*Supplied passage*.
━━━━━━━━━━

ARROW-16007: [R] grepl bindings return FALSE for NA inputs #12711

ateucher · 2022-03-24T23:21:13Z

This ensures that the grepl binding mimics R's base grepl by returning FALSE for NA inputs (previously it returned NA). As several other bindings called the grepl binding and we don't want the grepl behaviour with NA to propagate to those bindings (they all return NA with NA inputs), I had to change how they were constructed as well. I abstracted out the main parts of the register_binding for the string matching functions (those that return a logical) into a helper function create_string_match_expr(), which is used by the bindings for grepl, str_detect, str_starts, and str_ends.

I added several tests for NA behaviour - which failed before the changes and now pass (at least locally, will wait for CI to finish here)

Test behaviour of grepl, str_detect, startsWith, str_starts, endsWith, str_ends with NA.

…OW-16007

github-actions · 2022-03-24T23:21:32Z

https://issues.apache.org/jira/browse/ARROW-16007

github-actions · 2022-03-24T23:21:33Z

⚠️ Ticket has no components in JIRA, make sure you assign one.

github-actions · 2022-03-24T23:21:34Z

⚠️ Ticket has not been started in JIRA, please click 'Start Progress'.

jonkeane

Thank you for this really excellent PR + catch! The test additions that you made are fantastic, and a few nice cleanups along the way.

I've only got one substantive comment about str_starts and str_endswith the negate option.

Thank you again!

jonkeane · 2022-03-25T14:13:47Z

r/R/dplyr-funcs-string.R

-    if (negate) {
-      out <- !out
+      out <- create_string_match_expr(
+        arrow_fun = "match_substring_regex",
+        string = string,
+        pattern = paste0(opts$pattern, "$"),
+        ignore_case = opts$ignore_case,
+        negate = negate
+      )


Hmm, I don't think we have tests that would cover this (though we should!) but what would happen if someone called str_ends("bar_foo", fixed("foo"), negate = TRUE)? I think we might still need the separate if (negate) {...} block here

Oh that's a great catch. I'll add a test and modify accordingly. It's probably worth taking that out of create_string_match_expr() and just doing it explicitly in the three functions that need it, as before.

jonkeane · 2022-03-25T14:18:33Z

r/tests/testthat/test-dplyr-funcs-string.R

+  expect_equal(
+    df %>%
+      Table$create() %>%
+      mutate(
+        a = grepl("O", x, ignore.case = TRUE, fixed = TRUE)

━━━━━━━━━━

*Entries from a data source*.
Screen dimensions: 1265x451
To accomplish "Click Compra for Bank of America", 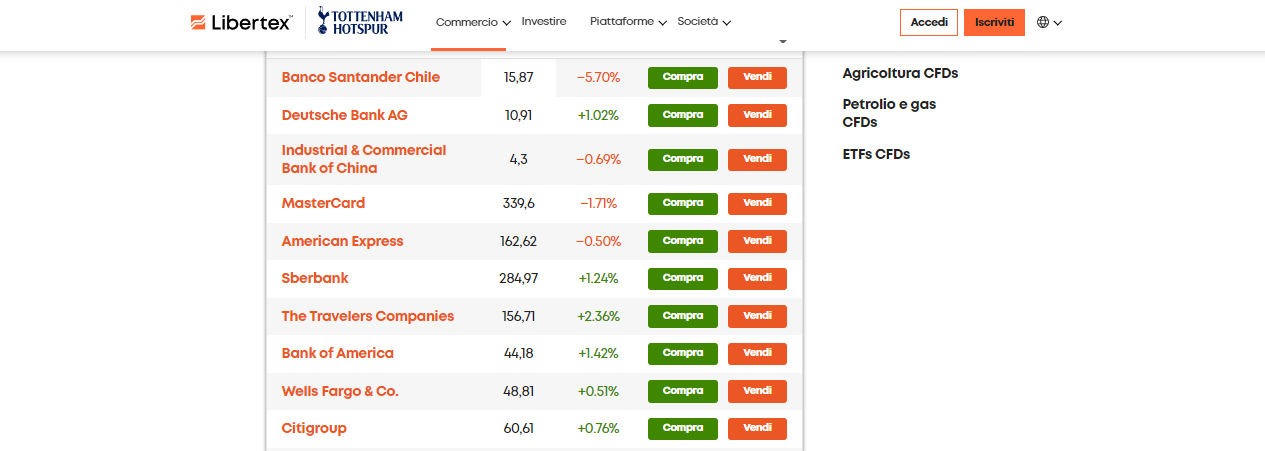I will (683, 353).
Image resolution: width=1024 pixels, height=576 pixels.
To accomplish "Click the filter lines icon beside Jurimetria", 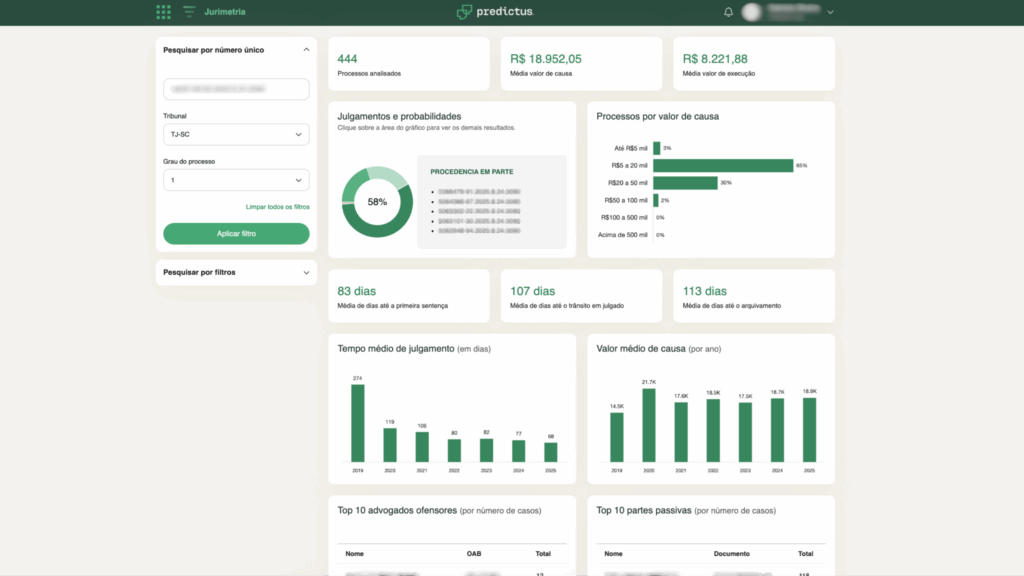I will click(189, 12).
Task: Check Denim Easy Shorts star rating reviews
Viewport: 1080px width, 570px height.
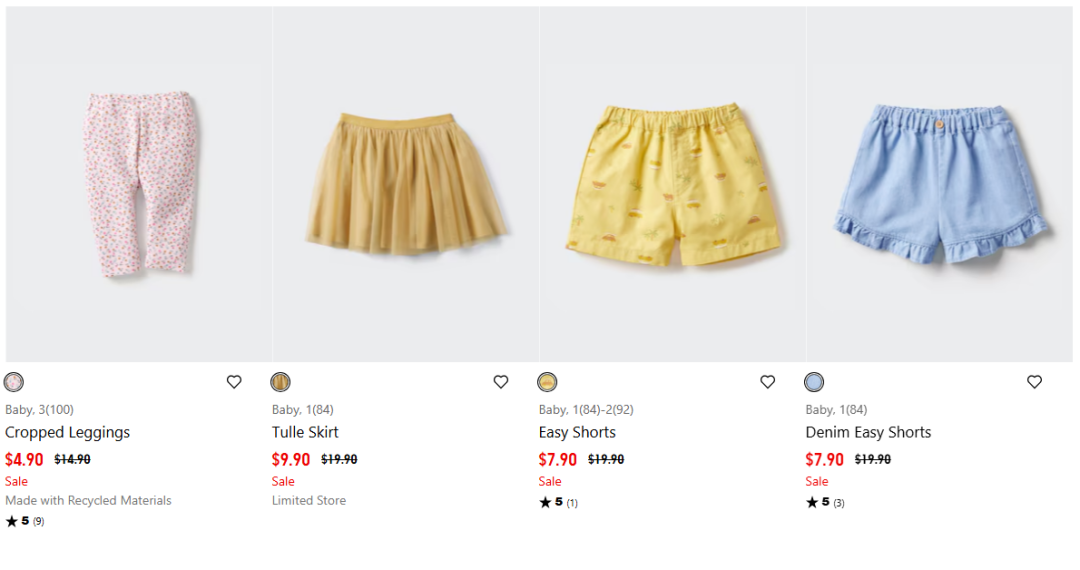Action: pyautogui.click(x=825, y=503)
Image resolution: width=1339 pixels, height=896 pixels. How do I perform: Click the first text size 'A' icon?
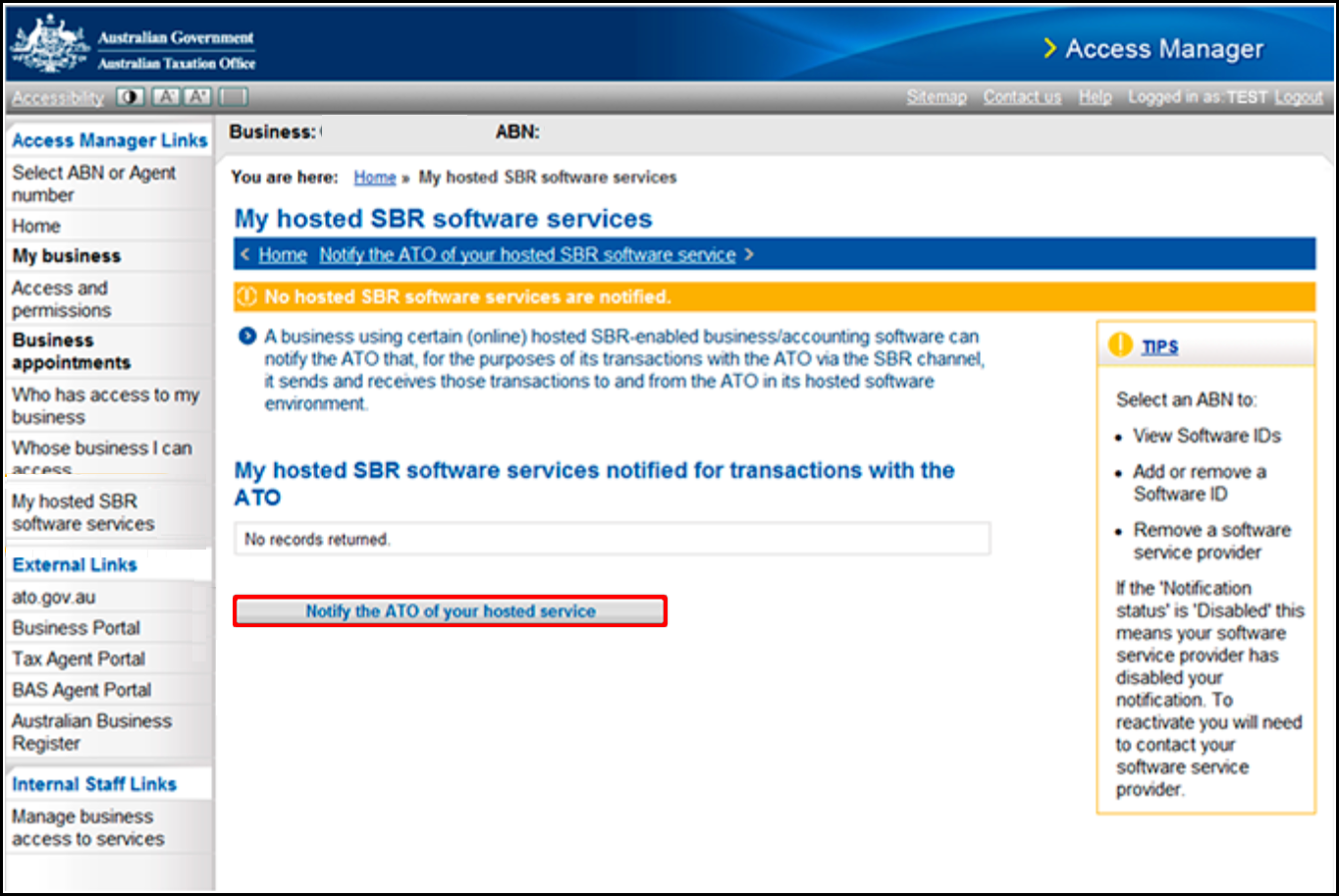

━━━━━━━━━━

*Exercises to complete*.
(A) Reproduce the part of the pull request discussion from "Oh that's a" to "fixed = TRUE)".
(B) Please arrange the entries from the line with "Task: Check Denim" through the end of the entries as a JSON list of strings, one string per line and no blank lines, leaving out the pictures.

*Solutions per task*.
(A)
Oh that's a great catch. I'll add a test and modify accordingly. It's probably worth taking that out of create_string_match_expr() and just doing it explicitly in the three functions that need it, as before.

jonkeane · 2022-03-25T14:18:33Z

r/tests/testthat/test-dplyr-funcs-string.R

+  expect_equal(
+    df %>%
+      Table$create() %>%
+      mutate(
+        a = grepl("O", x, ignore.case = TRUE, fixed = TRUE)

(B)
[
  "Task: Check Denim Easy Shorts star rating reviews",
  "Viewport: 1080px width, 570px height.",
  "Action: pyautogui.click(x=825, y=503)",
  "Image resolution: width=1339 pixels, height=896 pixels. How do I perform: Click the first text size 'A' icon?"
]